WORK REQUEST> If a line of the data below holds the word "Like", list it.

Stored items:
○ ○ ○ ○ ○ ○ ○

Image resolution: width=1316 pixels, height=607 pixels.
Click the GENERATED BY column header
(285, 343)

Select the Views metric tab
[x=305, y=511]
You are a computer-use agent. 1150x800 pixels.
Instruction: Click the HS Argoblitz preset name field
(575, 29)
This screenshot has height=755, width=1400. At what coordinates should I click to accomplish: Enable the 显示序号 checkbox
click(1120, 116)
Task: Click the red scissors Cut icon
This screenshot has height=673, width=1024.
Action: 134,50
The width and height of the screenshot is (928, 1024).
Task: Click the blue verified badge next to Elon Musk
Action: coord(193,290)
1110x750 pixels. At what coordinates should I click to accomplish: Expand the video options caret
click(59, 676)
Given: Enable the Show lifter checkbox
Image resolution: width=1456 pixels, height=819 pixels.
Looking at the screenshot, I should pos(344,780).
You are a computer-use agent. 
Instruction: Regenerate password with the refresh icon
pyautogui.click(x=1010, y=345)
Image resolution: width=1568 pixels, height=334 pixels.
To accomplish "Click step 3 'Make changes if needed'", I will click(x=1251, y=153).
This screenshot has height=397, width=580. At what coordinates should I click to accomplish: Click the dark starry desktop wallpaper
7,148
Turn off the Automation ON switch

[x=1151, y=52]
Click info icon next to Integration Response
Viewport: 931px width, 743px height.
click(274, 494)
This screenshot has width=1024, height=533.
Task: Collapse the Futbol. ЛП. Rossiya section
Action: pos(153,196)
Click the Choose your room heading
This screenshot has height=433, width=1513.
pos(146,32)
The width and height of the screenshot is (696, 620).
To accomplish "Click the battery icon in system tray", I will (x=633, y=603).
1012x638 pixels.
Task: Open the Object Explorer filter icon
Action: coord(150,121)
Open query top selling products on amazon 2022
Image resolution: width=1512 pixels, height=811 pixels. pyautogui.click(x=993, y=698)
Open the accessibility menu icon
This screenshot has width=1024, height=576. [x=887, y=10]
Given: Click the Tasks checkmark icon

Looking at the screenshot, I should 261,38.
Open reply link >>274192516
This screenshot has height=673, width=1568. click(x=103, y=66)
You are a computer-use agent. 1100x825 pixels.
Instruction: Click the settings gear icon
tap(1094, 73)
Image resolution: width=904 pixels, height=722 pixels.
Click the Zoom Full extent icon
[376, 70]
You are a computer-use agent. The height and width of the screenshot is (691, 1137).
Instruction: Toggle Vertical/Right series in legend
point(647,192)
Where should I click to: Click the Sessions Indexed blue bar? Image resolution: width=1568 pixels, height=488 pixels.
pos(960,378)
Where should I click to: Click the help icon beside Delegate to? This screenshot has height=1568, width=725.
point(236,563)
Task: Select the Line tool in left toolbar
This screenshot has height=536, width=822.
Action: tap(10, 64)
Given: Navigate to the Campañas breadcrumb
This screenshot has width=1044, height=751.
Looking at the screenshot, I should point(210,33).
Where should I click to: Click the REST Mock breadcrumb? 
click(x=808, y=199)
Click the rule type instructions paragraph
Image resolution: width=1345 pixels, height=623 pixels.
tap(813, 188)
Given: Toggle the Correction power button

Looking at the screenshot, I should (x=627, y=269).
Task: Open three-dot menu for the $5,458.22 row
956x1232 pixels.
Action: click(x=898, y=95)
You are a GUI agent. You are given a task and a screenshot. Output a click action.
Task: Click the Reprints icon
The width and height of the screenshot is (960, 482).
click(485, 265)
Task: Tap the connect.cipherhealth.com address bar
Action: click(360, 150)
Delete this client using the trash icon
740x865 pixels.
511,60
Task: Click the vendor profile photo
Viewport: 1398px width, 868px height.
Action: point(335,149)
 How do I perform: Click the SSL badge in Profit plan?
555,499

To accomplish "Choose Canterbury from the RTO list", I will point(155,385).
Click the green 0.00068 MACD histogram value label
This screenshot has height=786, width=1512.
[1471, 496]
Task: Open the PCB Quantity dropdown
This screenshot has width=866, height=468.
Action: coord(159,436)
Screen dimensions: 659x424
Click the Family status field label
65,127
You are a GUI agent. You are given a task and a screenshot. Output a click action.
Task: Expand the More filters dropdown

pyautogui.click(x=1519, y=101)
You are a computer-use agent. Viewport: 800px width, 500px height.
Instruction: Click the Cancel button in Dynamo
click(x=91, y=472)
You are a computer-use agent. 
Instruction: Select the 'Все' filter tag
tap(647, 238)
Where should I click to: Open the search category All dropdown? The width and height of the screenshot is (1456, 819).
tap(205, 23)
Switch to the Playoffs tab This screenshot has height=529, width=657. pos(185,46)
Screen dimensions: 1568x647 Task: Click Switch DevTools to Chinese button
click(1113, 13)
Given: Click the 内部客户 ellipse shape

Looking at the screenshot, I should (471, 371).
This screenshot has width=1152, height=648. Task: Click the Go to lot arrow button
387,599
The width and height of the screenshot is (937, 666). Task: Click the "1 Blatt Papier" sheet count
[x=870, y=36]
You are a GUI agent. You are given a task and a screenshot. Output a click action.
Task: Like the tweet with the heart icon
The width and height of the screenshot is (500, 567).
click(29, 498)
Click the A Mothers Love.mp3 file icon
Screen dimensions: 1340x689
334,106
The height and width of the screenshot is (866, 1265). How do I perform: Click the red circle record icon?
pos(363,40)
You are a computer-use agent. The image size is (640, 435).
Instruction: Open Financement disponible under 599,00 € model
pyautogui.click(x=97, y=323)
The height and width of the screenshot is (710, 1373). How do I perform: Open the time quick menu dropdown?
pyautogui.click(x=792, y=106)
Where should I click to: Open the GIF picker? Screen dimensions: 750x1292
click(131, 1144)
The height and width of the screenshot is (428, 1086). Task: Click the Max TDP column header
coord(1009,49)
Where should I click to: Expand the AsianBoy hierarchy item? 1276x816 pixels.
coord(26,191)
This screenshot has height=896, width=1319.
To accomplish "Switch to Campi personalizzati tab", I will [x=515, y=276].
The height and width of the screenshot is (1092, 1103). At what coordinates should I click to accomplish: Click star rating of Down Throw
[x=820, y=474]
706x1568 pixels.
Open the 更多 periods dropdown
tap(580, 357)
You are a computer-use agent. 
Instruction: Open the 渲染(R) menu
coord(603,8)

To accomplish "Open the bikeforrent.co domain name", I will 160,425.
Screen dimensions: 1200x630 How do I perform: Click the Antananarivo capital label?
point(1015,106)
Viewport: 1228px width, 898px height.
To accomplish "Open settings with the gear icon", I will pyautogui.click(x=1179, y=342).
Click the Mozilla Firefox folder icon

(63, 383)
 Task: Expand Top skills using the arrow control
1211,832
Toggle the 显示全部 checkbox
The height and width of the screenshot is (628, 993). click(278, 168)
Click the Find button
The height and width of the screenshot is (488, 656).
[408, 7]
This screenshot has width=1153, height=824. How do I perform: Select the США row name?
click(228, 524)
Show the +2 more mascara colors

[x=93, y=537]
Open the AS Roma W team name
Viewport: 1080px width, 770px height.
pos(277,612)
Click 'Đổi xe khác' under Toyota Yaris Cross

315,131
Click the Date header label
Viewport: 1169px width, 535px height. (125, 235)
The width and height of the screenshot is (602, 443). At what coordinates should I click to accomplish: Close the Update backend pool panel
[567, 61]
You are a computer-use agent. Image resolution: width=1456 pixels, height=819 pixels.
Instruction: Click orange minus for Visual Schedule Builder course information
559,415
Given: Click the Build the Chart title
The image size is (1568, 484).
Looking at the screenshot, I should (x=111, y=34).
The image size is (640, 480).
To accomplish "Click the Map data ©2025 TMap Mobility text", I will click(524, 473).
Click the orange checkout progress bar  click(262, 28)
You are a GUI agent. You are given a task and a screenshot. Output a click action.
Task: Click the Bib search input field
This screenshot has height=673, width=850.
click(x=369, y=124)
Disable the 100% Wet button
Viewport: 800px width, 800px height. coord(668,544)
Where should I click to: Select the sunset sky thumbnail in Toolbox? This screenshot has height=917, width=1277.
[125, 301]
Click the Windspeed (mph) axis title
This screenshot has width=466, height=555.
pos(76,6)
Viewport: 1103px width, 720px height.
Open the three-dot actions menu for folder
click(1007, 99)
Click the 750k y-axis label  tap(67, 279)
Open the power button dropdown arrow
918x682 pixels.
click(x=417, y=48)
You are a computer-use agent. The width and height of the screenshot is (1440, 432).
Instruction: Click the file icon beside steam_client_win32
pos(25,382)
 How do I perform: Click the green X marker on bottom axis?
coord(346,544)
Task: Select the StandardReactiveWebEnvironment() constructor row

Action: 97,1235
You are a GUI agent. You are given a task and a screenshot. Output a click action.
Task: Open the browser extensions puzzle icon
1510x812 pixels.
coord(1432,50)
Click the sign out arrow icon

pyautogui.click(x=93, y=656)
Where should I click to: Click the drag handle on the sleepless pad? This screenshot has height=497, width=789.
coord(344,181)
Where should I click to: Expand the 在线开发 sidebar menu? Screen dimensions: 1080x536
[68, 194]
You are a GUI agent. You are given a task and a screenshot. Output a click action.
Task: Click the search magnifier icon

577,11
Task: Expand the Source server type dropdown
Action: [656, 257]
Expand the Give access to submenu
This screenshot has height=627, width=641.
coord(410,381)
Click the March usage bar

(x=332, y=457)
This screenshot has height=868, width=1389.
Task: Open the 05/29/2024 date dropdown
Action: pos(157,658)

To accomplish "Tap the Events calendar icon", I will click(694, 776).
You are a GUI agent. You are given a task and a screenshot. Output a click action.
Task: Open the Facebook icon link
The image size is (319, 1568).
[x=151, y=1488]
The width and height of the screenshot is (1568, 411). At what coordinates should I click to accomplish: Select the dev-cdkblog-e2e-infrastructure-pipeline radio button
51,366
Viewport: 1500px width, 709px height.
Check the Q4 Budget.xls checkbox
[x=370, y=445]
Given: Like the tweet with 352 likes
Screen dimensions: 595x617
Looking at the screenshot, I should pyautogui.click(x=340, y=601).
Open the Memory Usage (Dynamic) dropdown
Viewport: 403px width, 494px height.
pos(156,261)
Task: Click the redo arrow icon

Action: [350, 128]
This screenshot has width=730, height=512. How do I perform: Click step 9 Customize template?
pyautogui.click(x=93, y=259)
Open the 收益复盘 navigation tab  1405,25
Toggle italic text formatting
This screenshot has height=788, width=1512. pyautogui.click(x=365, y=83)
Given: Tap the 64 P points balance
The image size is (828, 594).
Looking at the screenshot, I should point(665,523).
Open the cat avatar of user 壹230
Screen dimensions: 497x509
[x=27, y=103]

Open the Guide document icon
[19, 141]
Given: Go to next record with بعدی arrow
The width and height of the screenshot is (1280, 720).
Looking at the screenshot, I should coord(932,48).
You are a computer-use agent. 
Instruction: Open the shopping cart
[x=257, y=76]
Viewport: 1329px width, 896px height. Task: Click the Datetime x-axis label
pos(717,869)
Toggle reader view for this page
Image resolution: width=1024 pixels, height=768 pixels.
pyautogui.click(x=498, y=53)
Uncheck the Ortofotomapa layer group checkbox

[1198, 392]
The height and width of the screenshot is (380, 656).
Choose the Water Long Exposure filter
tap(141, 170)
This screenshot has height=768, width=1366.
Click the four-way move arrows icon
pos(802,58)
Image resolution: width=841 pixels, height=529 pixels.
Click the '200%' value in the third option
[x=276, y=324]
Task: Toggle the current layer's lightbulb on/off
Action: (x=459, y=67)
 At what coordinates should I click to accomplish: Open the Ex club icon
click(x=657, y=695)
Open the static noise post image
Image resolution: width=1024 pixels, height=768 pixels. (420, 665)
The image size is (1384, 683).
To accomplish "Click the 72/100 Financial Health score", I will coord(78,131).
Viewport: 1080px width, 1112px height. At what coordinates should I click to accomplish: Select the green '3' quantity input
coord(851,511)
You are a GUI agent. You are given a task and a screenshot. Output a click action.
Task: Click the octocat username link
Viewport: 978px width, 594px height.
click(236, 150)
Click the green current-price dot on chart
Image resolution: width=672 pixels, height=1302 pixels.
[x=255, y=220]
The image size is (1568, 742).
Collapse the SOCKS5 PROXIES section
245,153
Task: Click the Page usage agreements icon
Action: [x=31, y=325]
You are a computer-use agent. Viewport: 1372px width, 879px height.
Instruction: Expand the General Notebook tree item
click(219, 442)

○ ○ ○ ○ ○ ○ ○

RESPONSE TO THIS TASK>
Task: Like the tweet with the heart icon
Given: Like the tweet with 352 likes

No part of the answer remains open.